Tak Banyak yang Tahu, Mahar Sandal Pernah Ada di Jaman Rasulullah SAW
Penulis Dian Aprilia | Ditayangkan 08 Jul 2020Mahar Sandal Jepit - Image from regional.kompas.com
Banyak yang mencibir mahar sandal
Padahal Rasulullah SAW pernah memperbolehkan pernikahan dengan bermaharkan sandal pada masanya. Sebelum itu, Rasulullah SAW menanyakan hal ini kepada mempelai wanita.
Beberapa waktu lalu sempat viral pernikahan yang digelar di Desa Braim Kecamatan Praya Tengah, Lombok Tengah, Nusa Tenggara Barat.

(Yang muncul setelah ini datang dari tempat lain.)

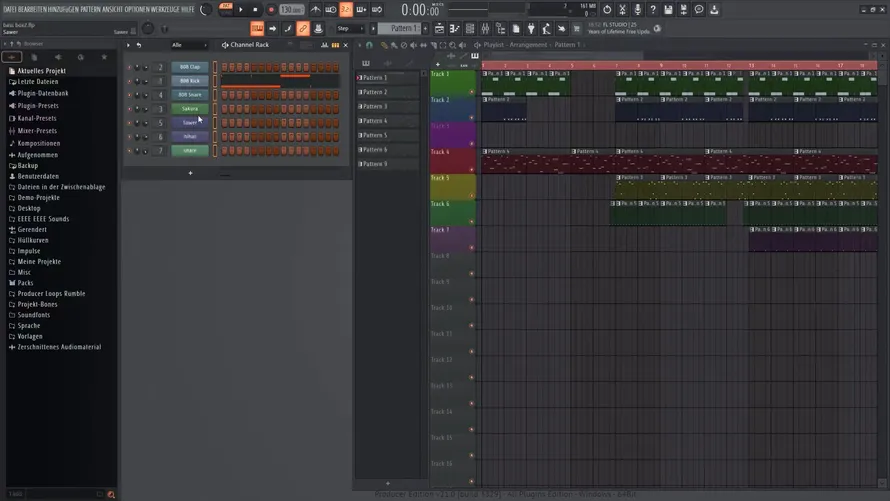
Task: Toggle the metronome icon
Action: coord(316,10)
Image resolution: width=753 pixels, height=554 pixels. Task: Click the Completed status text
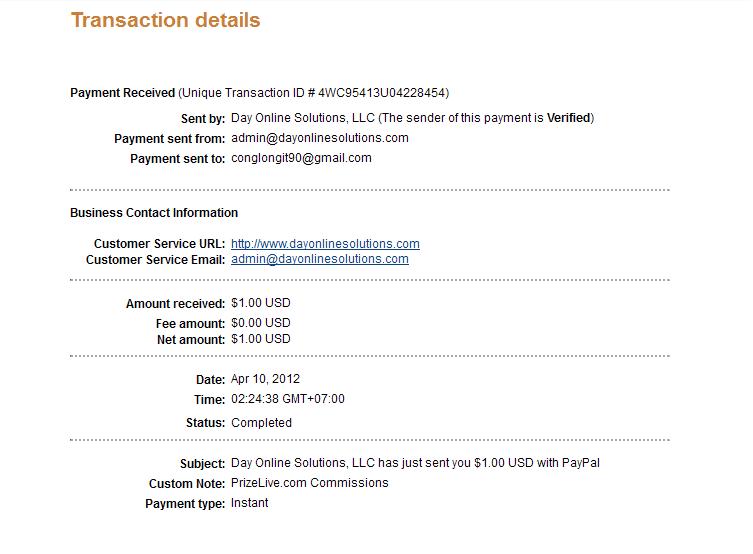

Pernikahan Helmi dan Yudi jadi viral karena mahar yang diberikannya unik. Mempelai pria menyerahkan mahar hanya sandal jepit dan segelas air putih yang kemudian langsung diminum mempelai wanita setelah akad.
Terkait adanya mahar tersebut ada beberapa warganet yang berkomentar positif dan negatif. Pada kubu yang positif, menilai mempelai wanita memberikan kemudahan bagi sang suami karena maharnya murah dan mudah.
Pada kubu yang negatif menilai, sebaiknya memberikan mahar yang lebih islami dan bermakna. Misalnya, Al Quran, seperangkat alat sholat dan lainnya.
Mahar Sandal Pernah Terjadi di Masa Rasulullah SAW
Tak banyak yang tahu bahwa mahar sandal pernah terjadi di masa Rasulullah SAW lho.
Firman Arifandi dalam bukunya berjudul 'Serial Hadist Nikah 4: Mahar Sebuah Tanda Cinta Terindah' menjelaskan sebuah hadis tentang pernikahan yang berlangsung dengan mahar sandal.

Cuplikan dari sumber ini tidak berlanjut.